Угрожать безумием считалось
высшим грехом. Они обладали устрашающим животным чутьем к приспособляемости, удивительно как приобретенным, если бы оно было чисто животным, но
оно приводило в ужас, когда вы понимали, что это чутье - не более чем заурядная немецкая тупость и бесчувственность. И все же, признаться, я
предпочитал сии одушевленные желудки гидроголовой печали евреев. В 91 глубине души я не мог сочувствовать Кронски - скорее, я бы сочувствовал
всему их племени. Смерть жены была лишь крупицей, мелочью в истории его бедствий. По его собственному признанию он был несчастен от рождения. Он
был рожден, чтобы все у него шло наперекосяк, потому что уже пять тысяч лет в крови его народа было что-то не то. Они пришли в мир с этим
безнадежным, вымученным выражением на лице, и так же они покинут этот мир. За собой они оставят дурной запах яда и исторгнутой печали. Зловоние,
от которого они все время пытаются избавить мир, они принесли в этот мир сами. Я размышлял об этом, пока слушал Кронски. На душе стало так
хорошо и легко, что, расставшись с ним и повернув в боковую улочку, я начал насвистывать и мурлыкать. И тут меня одолела такая жажда, что я с
диким ирландским акцентом сказал себе: "Ну че, парень, не пора ли пропустить глоток?" С этими словами я ввалился в погребок и заказал большую
глиняную кружку пенистого пива и толстый гамбургер, обильно посыпанный луком. Потом выпил еще пива и немного бренди и решил для себя, как обычно
без всякого стеснения, так: "Если у несчастного ублюдка не хватает мозгов насладиться похоронами собственной жены, удовольствие за него получу
я". И чем больше я думал об этом, тем радостней становилось на душе, а если оставалась хоть капля печали или зависти, то лишь потому, что я не
мог поменяться местами с его женой, бедной умершей еврейской душой, поскольку смерть находится вне пределов понимания таких неотесанных фрицев,
как я, и жалко растрачивать смерть на подобных мне, ведь мы все о ней знаем и не нуждаемся в ней. Я так загорелся мыслью о смерти, что даже в
пьяном оцепенении молил Всевышнего убить меня нынешней ночью: "Убей меня, Бог, и дай познать, что такое смерть". Я старался всем нутром
смердящим вообразить как это бывает: испустить дух, но ничего не выходило. Я не придумал ничего лучше, кроме как изобразить предсмертный хрип, и
при этом чуть не подавился, испугавшись настолько, что едва не наложил в штаны. Во всяком случае, это не было смертью. Просто я подавился.

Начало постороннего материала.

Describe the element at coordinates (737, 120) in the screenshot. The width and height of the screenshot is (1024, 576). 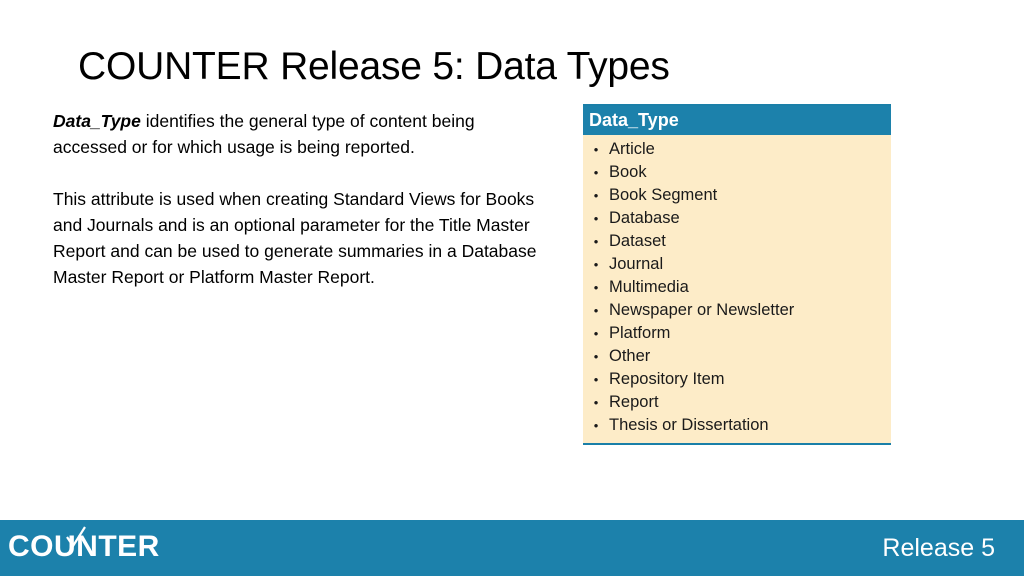
I see `table-header: Data_Type` at that location.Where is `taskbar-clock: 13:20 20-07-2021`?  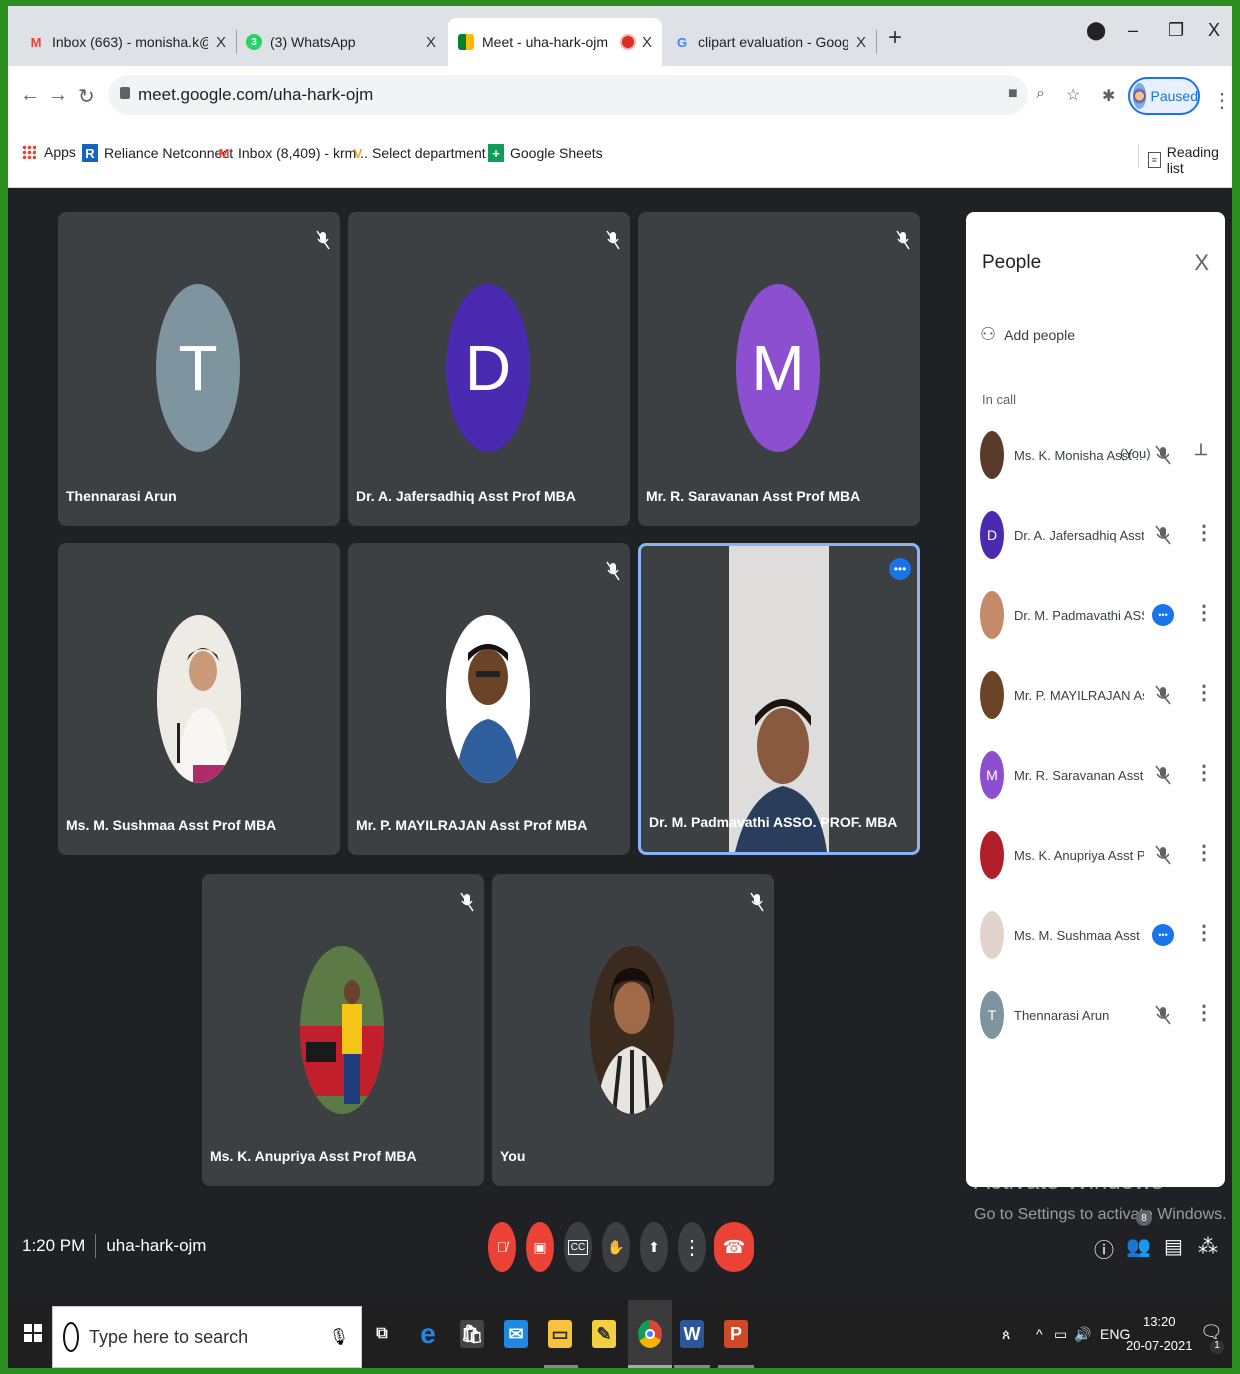 taskbar-clock: 13:20 20-07-2021 is located at coordinates (1160, 1334).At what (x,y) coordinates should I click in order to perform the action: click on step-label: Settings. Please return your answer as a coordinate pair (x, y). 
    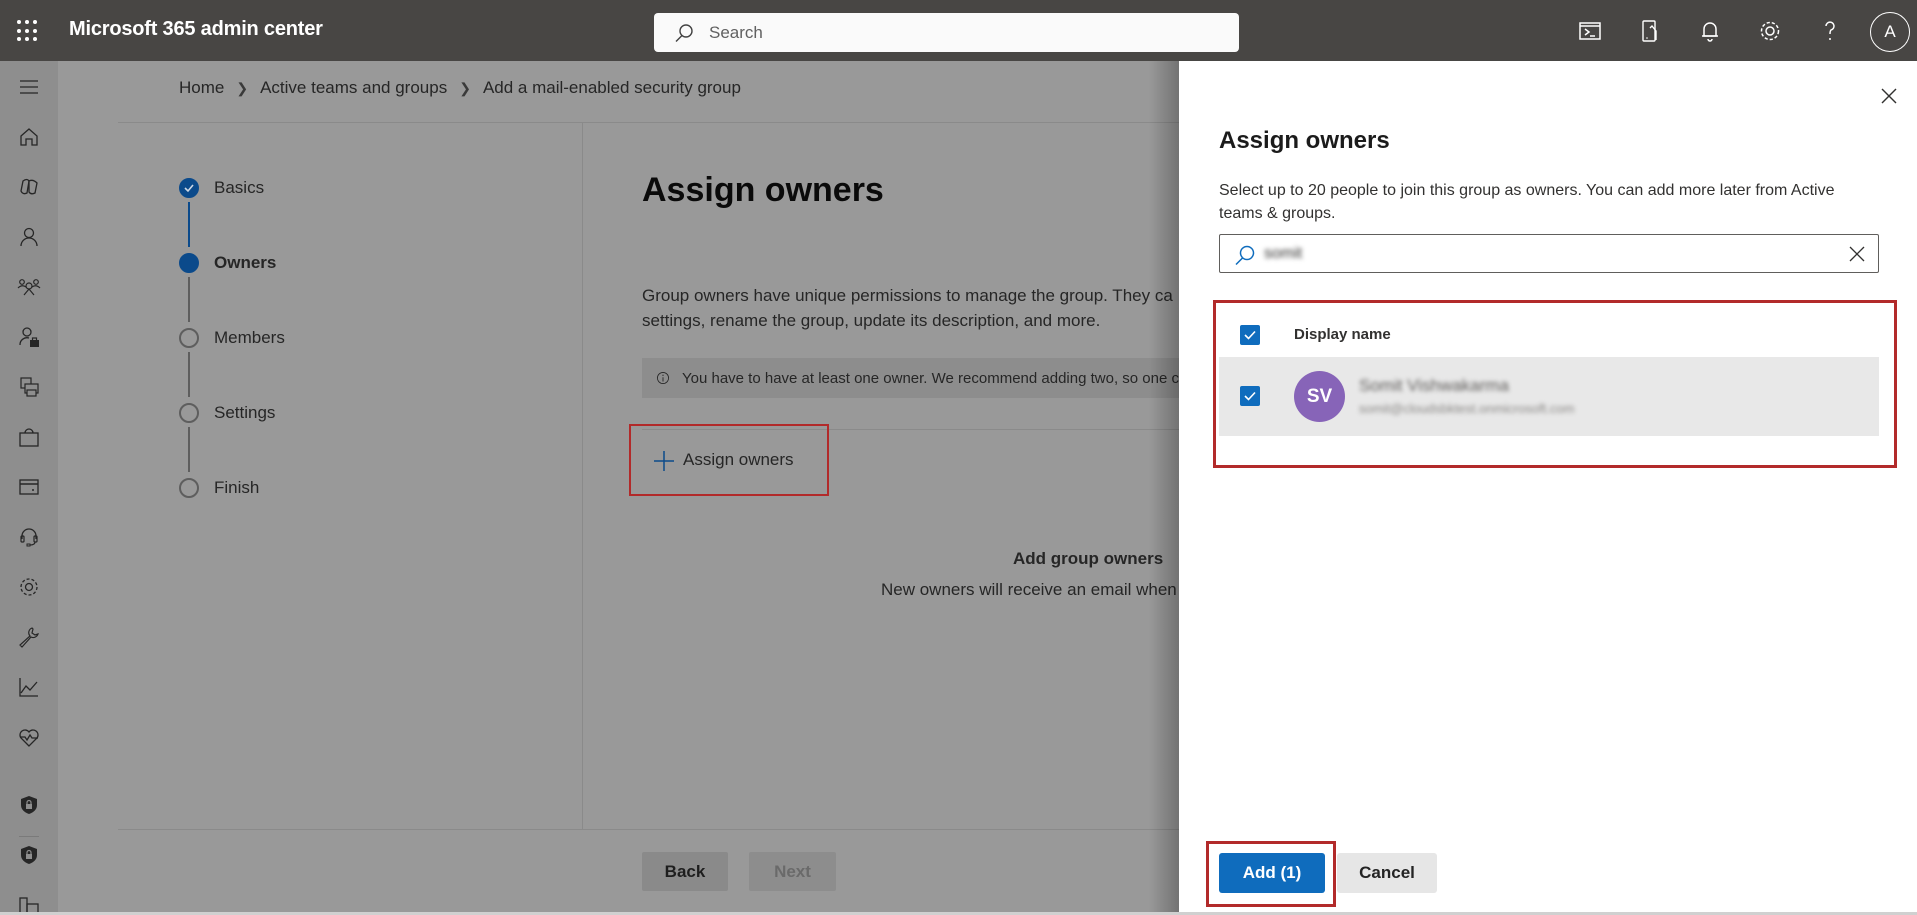
    Looking at the image, I should click on (245, 412).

Наша прогулка по парку куда больше походила на смерть: двое бредут рядом в тумане, задевая за кусты и деревья и не произносят ни слова.
Такой образ говорит не больше чем само название- "смерть" - но все же он правильный, уравновешенный и вполне достойный. Это не продолжение
жизни, а прыжок в темноту, когда невозможно вернуться назад даже в виде малой песчинки. Это правильно и прекрасно, говорил я себе, неужто кто-то
хочет возвратиться? Отведать однажды - значит отведать навсегда: 92 жизнь или смерть. Как бы ни упала- монетка - все подойдет, пока вы не
сделали ставки. Однако подавиться собственной слюной - это безобразно, это ни в какие ворота не лезет. И, кроме того, трудно подавиться до
смерти. Бывает, люди уходят во сне, мирно и тихо, как овцы. Господь прибирает нас в свою овчарню, так говорят. И вы перестаете дышать. Так
какого же черта кто-то хочет дышать вовеки?
Все, длящееся вечно, становится пыткой. Несчастные ублюдки рода человеческого, мы должны радоваться, что некто устроил для нас выход. Мы не
придаем особого внимания отходу ко сну.